I'm not a writer, just pretending. So thanks if you read this, if you read this and respond, or even if you decide not to read and/or respond.
This exercise in my own self expression has been for me to grow, to let it out so that it doesn't eat me up inside, my release, to free myself of the belief that anything is that serious or that important and that I am more a spiritual being just checking out this human experience, existence for this short time in a place where the argument is time and space really don't matter.
It's been a year now that I relocated to Santa Fe from Chicago to start a new chapter in my life.
An incredible year!
A moment for me to soak it all up...meeting new people. Those I liked, and didn't like, those who maybe liked or didn't like me. Made some friends, lost some friends.
Lots of firsts, stepping out of my comfort zone often, saying yes to opportunities, being more available for the ridiculous than my reality.
Embarrassed and rejected. Gaining confidence then losing it, then gaining it again. Doubting myself, fearing what I can't see, it's not the truth. Trusting, believing, knowing, still working on it.
Feeling like I've failed - huh- at what? It's only through this life and all my experiences that I learn to tweak things that perhaps haven't worked out the way I thought they should, or the way I planned or the way I think things should be just to come to the understanding that there is a better plan out there I probably just haven't seen it yet.
Spent a lot of time getting to know myself. Grateful to have the luxury of all this time just to focus on me. Hoping to be wiser, kinder.

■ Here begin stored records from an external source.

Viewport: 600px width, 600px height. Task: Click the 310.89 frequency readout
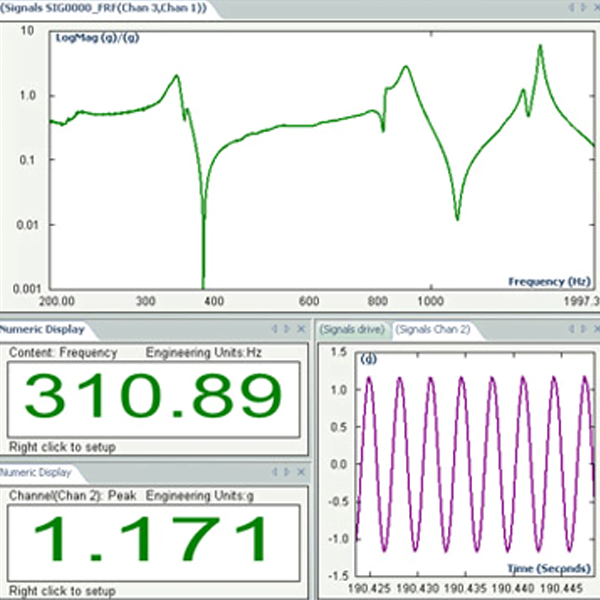click(x=153, y=399)
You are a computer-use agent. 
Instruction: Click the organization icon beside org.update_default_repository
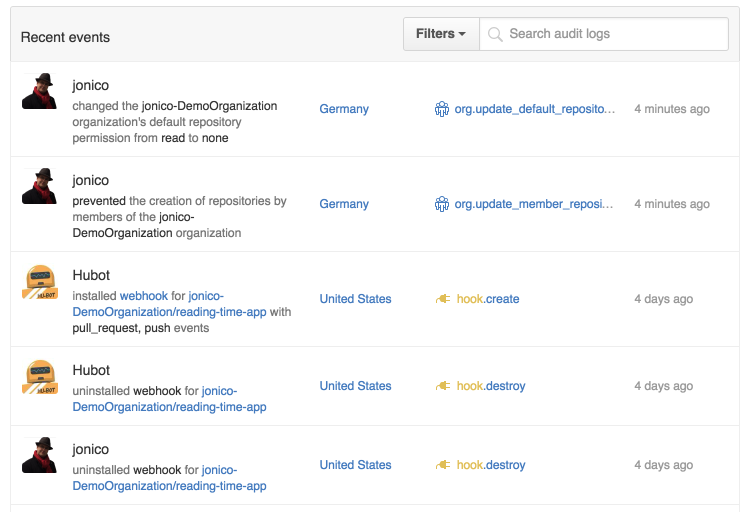442,109
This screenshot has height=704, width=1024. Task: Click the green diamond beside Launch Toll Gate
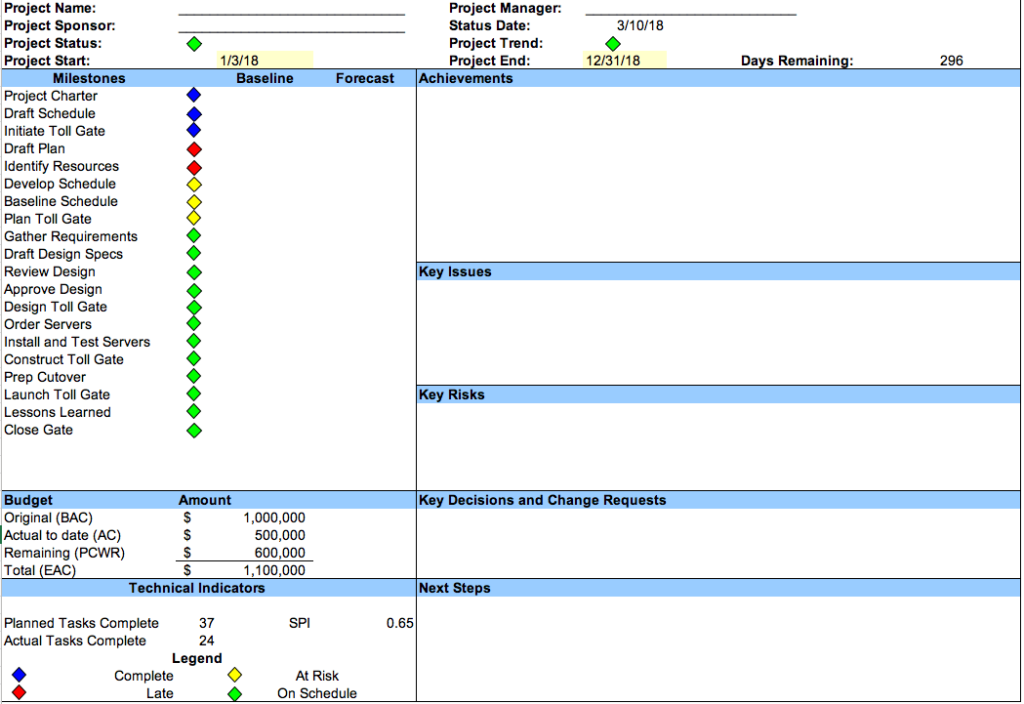[x=193, y=394]
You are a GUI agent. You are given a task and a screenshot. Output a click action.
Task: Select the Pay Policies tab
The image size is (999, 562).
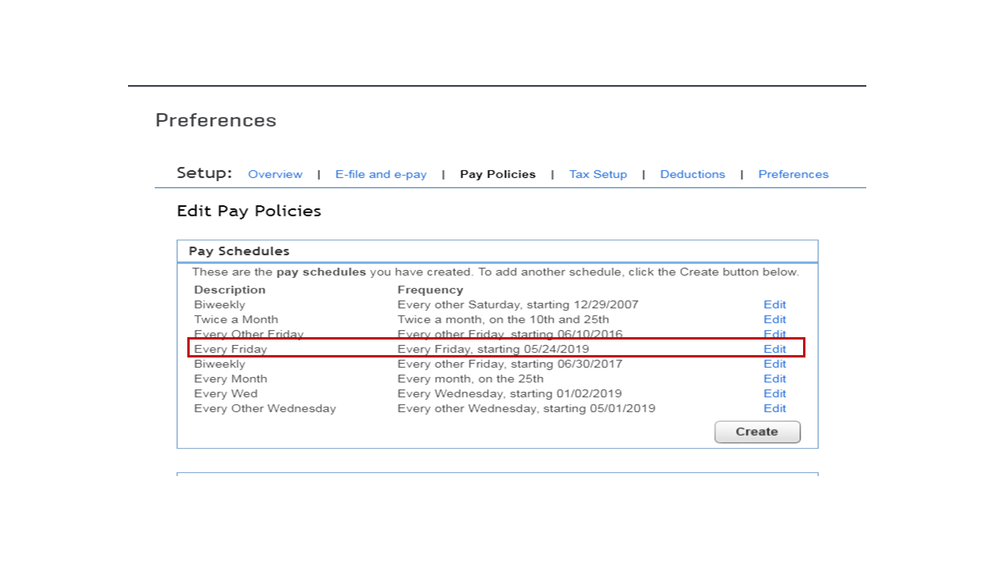pyautogui.click(x=497, y=174)
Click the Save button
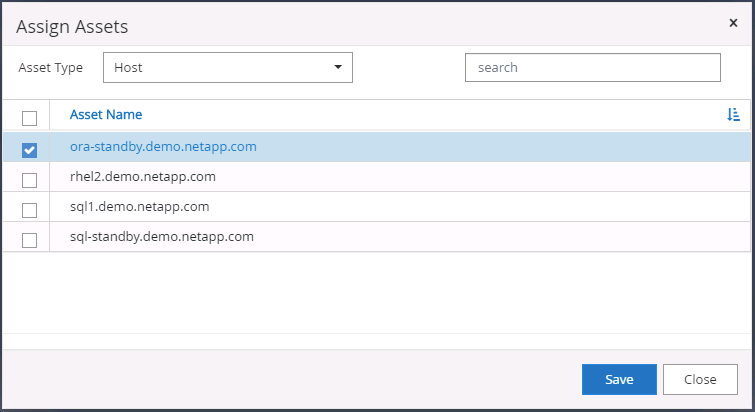This screenshot has height=412, width=755. coord(619,379)
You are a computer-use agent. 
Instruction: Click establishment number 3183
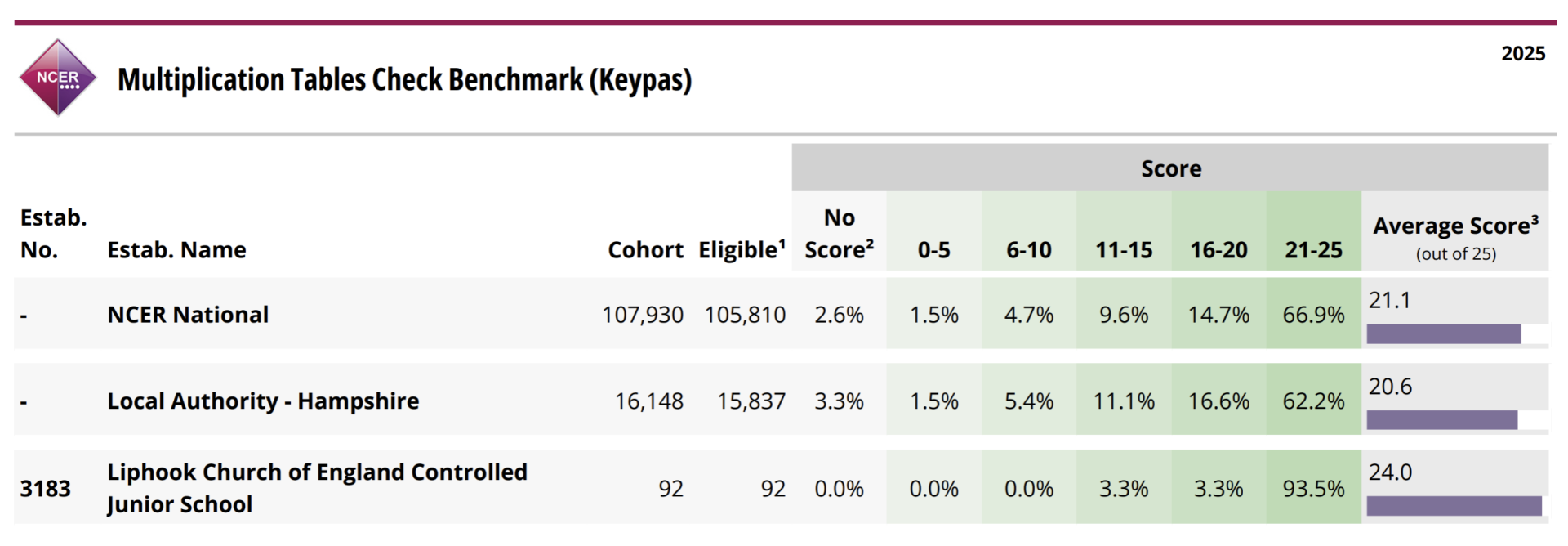[46, 489]
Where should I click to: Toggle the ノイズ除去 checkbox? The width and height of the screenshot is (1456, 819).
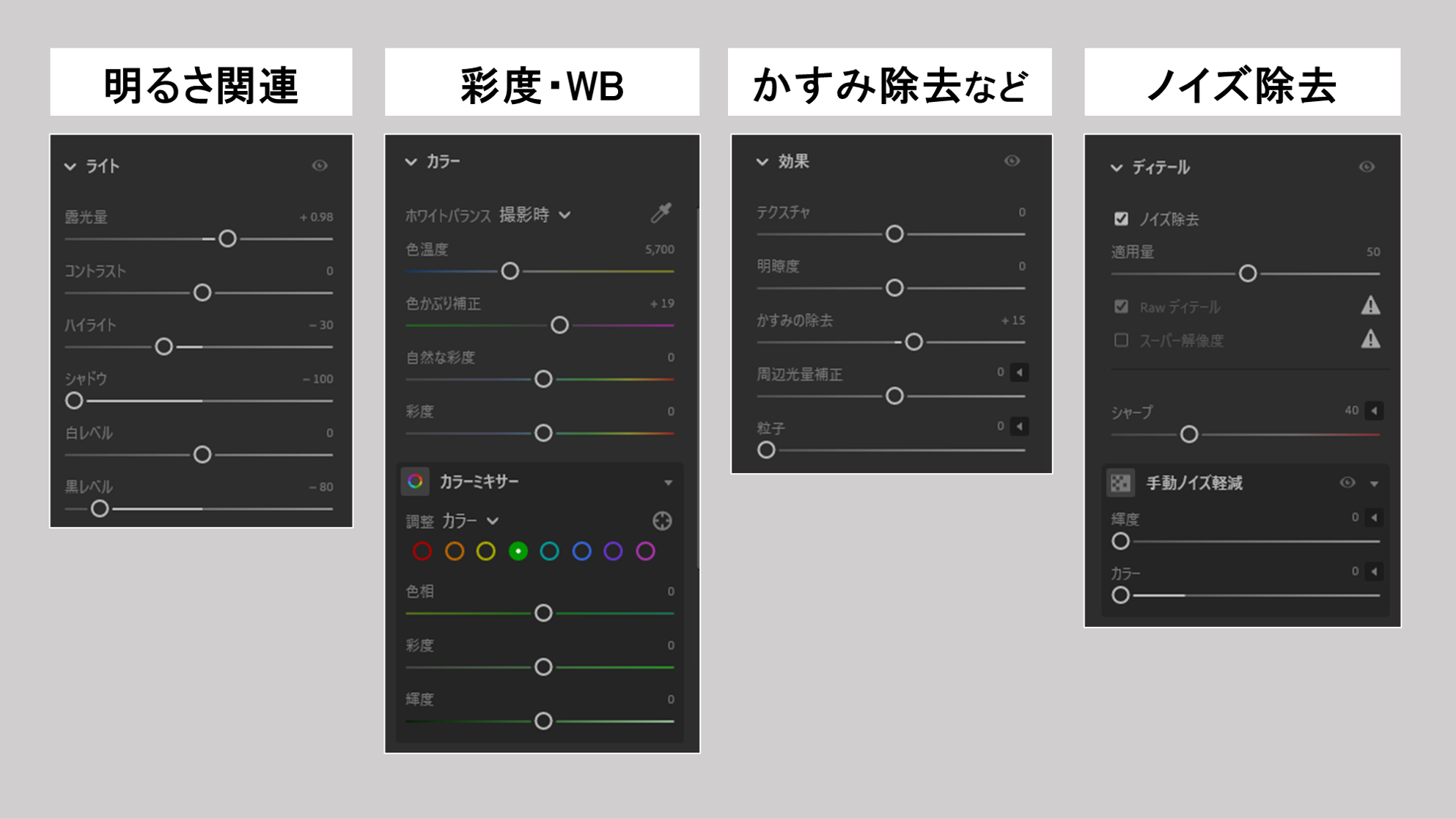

Absolutely evolved spiritually, lots of practice. So much happier even with all my quirks, or faults or whatever someone else may think is lacking in me.

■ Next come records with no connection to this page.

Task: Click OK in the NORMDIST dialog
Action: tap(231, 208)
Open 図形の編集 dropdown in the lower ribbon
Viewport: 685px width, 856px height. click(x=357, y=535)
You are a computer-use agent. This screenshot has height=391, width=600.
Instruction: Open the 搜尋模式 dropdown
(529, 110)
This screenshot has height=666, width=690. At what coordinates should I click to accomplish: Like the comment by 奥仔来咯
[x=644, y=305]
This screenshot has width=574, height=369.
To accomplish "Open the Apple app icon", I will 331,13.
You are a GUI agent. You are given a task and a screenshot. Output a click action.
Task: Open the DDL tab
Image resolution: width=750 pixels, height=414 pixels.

A year of hello's and goodbye's.
Hello to renewing my lease for another year!
Hello to several new career opportunities!
Hello to my dreams coming true!
Hello to the amazing women I have become, that's right!
Goodbye to my old story.
Goodbye to the guilt.
And mostly goodbye to my Dad who will now live on only in my heart and memories.
Truly, what a year this has been.
Looking back at how easy it was for me to decide to make this change and how difficult the change actually was....still
Checking this one off my to do list.